U.S. doctors in private practice typically earn money on a fee-for-service basis, essentially doing piecework and getting paid for every task they perform. Communicating with patients over voice, video and email typically pays much less than seeing them in person, if it pays at all. For example, a doctor rarely gets paid for the time they spend telephoning a patient to deliver test results or discuss a prescription refill.

“It is hard for anybody, I think, let alone physicians, to be asked to do work that they don’t get paid for,” said Joe Kvedar, a practicing dermatologist who is vice president of connected health at the Boston-based medical and insurance company Partners HealthCare. Kvedar also is president of the American Telemedicine Association, an Arlington, Virginia-based trade group representing health care technology companies and medical providers.

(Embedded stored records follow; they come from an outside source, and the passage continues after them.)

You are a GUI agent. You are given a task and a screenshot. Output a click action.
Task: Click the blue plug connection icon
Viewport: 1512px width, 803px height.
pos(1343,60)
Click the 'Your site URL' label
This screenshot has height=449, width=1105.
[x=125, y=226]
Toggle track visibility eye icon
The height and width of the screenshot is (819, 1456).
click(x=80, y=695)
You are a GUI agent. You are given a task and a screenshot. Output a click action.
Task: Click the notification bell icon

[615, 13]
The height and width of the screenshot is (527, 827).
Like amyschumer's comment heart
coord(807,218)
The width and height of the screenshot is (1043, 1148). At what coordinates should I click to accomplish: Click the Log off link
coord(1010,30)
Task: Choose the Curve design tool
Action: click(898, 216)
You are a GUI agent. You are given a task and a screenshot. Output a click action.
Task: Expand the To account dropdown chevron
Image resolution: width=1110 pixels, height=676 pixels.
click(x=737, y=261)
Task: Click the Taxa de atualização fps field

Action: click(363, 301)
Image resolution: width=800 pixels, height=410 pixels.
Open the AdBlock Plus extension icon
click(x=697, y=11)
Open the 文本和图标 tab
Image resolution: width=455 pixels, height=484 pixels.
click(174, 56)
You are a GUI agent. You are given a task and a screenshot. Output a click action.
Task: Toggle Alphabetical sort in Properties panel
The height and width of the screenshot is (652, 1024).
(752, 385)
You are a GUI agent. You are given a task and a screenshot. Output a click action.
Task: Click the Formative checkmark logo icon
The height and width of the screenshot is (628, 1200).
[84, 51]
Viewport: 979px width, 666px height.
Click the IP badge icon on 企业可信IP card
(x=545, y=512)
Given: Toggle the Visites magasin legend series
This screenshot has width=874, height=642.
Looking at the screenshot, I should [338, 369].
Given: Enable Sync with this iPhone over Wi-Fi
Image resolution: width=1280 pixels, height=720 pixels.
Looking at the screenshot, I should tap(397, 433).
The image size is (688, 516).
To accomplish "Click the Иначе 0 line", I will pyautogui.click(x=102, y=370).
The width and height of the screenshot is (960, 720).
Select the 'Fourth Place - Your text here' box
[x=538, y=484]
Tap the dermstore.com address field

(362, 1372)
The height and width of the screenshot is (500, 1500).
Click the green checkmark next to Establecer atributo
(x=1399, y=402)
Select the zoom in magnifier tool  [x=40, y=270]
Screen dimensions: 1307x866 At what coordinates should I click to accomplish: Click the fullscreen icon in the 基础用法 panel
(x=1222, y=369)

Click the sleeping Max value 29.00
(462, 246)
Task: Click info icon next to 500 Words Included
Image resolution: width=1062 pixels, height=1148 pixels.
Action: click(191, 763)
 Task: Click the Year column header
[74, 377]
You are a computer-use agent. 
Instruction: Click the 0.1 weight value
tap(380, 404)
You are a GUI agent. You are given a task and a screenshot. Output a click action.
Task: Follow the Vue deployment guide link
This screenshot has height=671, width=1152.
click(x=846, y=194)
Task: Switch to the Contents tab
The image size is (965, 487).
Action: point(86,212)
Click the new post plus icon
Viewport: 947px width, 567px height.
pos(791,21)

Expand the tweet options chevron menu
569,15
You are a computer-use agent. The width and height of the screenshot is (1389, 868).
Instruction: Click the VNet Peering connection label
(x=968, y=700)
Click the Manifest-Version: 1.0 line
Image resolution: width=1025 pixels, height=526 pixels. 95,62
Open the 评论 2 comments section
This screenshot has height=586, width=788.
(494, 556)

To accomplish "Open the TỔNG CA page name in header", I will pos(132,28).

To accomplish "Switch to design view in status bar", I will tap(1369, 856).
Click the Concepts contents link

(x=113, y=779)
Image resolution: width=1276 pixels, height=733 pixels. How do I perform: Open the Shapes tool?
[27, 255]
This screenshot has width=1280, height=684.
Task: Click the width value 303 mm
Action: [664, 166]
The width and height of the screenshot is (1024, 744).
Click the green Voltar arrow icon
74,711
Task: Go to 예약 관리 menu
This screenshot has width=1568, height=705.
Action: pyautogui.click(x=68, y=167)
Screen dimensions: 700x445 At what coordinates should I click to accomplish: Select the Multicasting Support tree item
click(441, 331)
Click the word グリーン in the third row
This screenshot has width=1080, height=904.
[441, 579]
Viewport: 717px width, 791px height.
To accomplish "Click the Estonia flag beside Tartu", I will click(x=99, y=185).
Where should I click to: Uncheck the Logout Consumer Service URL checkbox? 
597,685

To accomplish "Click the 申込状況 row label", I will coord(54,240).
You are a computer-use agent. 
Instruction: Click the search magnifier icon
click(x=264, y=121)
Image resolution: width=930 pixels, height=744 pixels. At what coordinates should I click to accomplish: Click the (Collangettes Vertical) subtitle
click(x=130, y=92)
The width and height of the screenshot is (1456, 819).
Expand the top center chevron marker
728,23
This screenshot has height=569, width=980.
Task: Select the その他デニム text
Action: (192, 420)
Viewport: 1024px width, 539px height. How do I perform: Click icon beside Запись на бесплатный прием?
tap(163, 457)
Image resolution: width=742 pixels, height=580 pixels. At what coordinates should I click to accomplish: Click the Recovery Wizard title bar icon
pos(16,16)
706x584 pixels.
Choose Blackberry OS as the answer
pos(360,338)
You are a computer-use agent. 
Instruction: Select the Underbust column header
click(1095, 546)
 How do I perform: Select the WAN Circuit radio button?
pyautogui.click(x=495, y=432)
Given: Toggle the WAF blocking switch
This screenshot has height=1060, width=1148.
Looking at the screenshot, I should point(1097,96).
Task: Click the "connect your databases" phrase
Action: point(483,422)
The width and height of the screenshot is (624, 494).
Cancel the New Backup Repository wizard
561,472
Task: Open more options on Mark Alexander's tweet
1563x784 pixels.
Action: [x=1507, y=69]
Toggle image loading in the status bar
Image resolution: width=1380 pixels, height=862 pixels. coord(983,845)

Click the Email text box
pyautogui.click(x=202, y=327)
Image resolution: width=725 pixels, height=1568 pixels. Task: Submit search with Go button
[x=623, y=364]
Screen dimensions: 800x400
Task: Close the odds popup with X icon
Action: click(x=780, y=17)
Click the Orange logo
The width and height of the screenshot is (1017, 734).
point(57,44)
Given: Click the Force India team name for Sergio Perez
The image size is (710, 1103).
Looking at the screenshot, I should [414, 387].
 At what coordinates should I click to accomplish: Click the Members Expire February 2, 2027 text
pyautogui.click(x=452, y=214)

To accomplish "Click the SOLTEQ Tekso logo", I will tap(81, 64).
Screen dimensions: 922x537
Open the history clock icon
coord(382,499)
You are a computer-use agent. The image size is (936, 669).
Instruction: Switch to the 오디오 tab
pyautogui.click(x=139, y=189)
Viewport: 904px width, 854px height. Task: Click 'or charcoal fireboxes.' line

Under normal circumstances, medical providers have to pay hundreds or even thousands of dollars a month to use video services that comply with the complex federal patient privacy rules from the Health Insurance Portability and Accountability Act of 1996, known as HIPAA.

Importantly for doctors, federal authorities have also temporarily relaxed enforcement of rules that would ordinarily require health care providers to use specialized video platforms such as MDLive, Doxy.me and Updox that adhere to patient privacy laws. That freed doctors to use consumer products like Zoom, Microsoft’s Skype or Apple’s FaceTime to speak to patients.

That’s unlikely to continue once the coronavirus crisis subsidies, Kvedar said. Although those consumer services may be at least as secure as platforms designed for health care, consumer companies like Microsoft and Apple won’t be interested in dealing with HIPAA rules, he said. Zoom, however, offers a specialized platform for medical providers, called Zoom for Healthcare.

Art Of Medicine

Beyond concerns about added cost, lower payments and adjusting to new technologies, telemedicine also languished because of reluctance from doctors to adapt their clinical practices out of “inertia,” Mehrotra said. “Everyone’s got their patients, they’re kind of doing their thing, everything is hunky-dory, you’re thinking you’re providing good care. Why would you change?” he said.

Having to adjust to change on the fly has opened many doctors’ eyes to the possibilities of telemedicine and led them to question whether it’s really always necessary to lay hands on patients, Kvedar said.

“In the modern era, I think we need to rethink that,” Kvedar said. “This is what I’ve said to my doctor colleagues: What I would ask you to do is think about what information you need to make a diagnosis or a change in care plan, because that’s your job. And if you can do that without touching the patient, then it’s probably acceptable for telehealth.”

Even though physicians told HuffPost they expect to continue offering telemedicine as a complement to their in-person services, the evidence over the past several weeks shows it’s already being used less frequently as doctors’ offices reopen and patients grow less fearful of being in public.

Even as doctors and patients grow in their acceptance of this technology, there are only so many things a physician and a patient can accomplish remotely.

“This is life and death. You can’t do it all over a telephone or on a video monitor,” LeRoy said. “Certain things, you have to actually touch.”